Menos de um ano depois de receber o Prêmio Nobel da Paz, o primeiro-ministro etíope, Abiy Ahmed, lançou uma operação militar contra a província de Tigray, no norte do país. A Etiópia é frequentemente descrita como o pilar de estabilidade do Chifre da África e se tornou um centro de expansão econômica e de infraestrutura chinesa na África – mas tudo isso pode ser ameaçado agora com o declínio do que parece ser uma guerra civil.
Com o mundo distraído pelas eleições presidenciais dos Estados Unidos e seu drama pós-votação, bem como a guerra em Artsakh (mais conhecido como Nagorno-Karabakh), Abiy alega que lançou uma operação militar na província de Tigray em 4 de novembro em resposta a um ataque da Frente de Libertação do Povo Tigray (TPLF) contra uma base militar etíope que resultou em soldados feridos e no saque de seus pertences.
Na segunda-feira, os militares etíopes relataram que estavam “atingindo alvos com precisão” na província de Tigray para “restabelecer a ordem constitucional”. Apesar dos Tigrayans constituírem apenas cerca de 6% da população do país, a TPLF dominou a política etíope por décadas. Com a chegada de Abiy, pertencente à etnia Oromo, a dominação política Tigrayan começou a retroceder, inclusive por meio de esforços deliberados do governo central.

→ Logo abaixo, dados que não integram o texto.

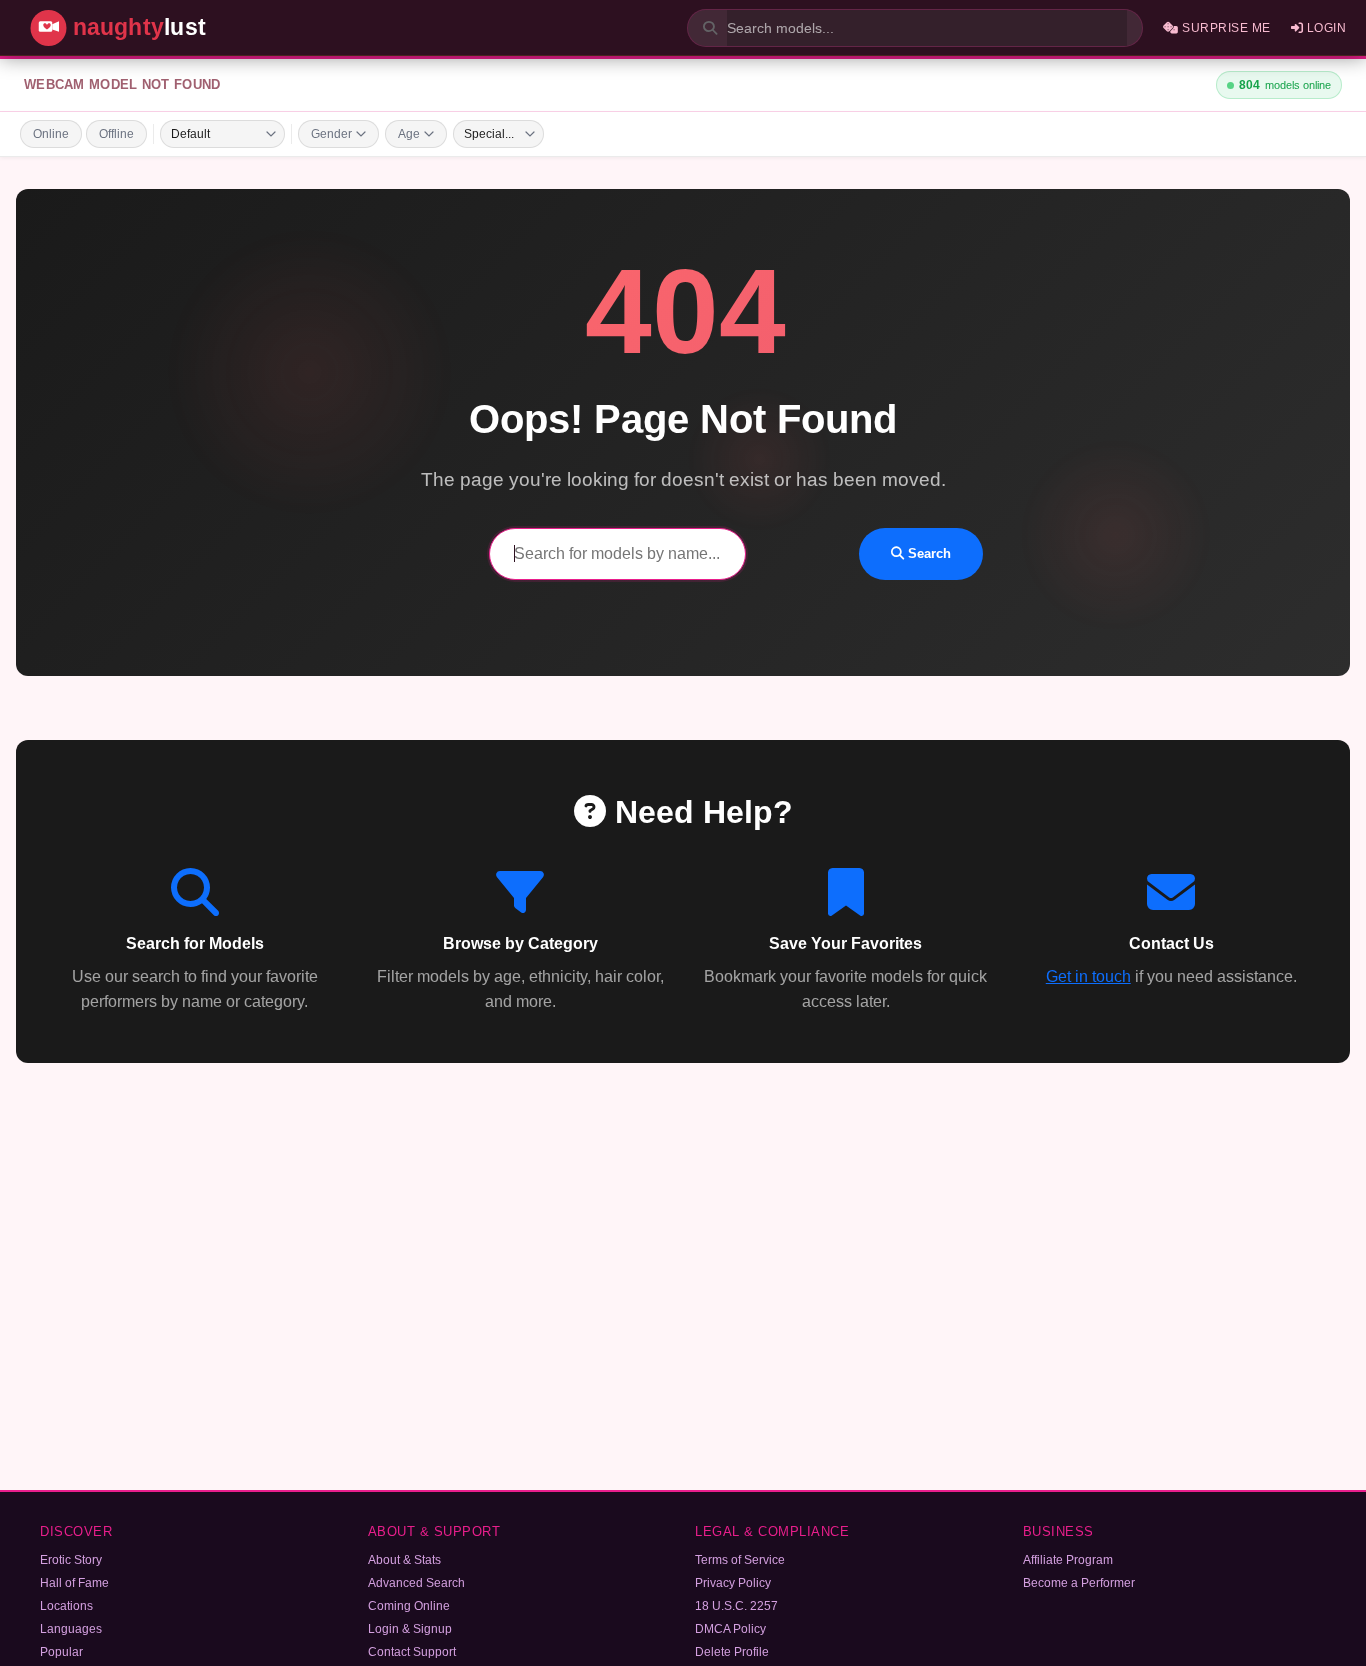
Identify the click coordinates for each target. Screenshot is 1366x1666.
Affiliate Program (1068, 1560)
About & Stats (404, 1560)
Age (409, 134)
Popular (61, 1652)
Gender (331, 134)
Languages (71, 1629)
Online (51, 134)
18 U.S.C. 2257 (736, 1606)
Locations (66, 1606)
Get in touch (1088, 976)
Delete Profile (732, 1652)
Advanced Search (416, 1583)
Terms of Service (740, 1560)
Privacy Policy (733, 1583)
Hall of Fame (74, 1583)
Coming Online (409, 1606)
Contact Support (412, 1652)
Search (927, 553)
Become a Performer (1079, 1583)
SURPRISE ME (1225, 28)
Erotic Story (71, 1560)
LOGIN (1324, 28)
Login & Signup (410, 1629)
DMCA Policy (730, 1629)
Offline (116, 134)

A decisão de Abiy de adiar as eleições parlamentares do país por causa do COVID-19 foi a última frustração para a TPLF. Abiy adiou as eleições porque era provável que não conseguisse obter a maioria para permanecer no cargo. A TPLF argumenta que foi uma decisão antidemocrática tornada possível pela pandemia. A TPLF decidiu realizar eleições na província de Tigray, mesmo sem autorização do governo central de Addis Abeba. Tendo sido marginalizado do poder que antes detinha, o Tigrayans aproveitou a chance para acusar o primeiro-ministro de violar os princípios democráticos e, apesar das leis federais, realizou suas próprias eleições parlamentares.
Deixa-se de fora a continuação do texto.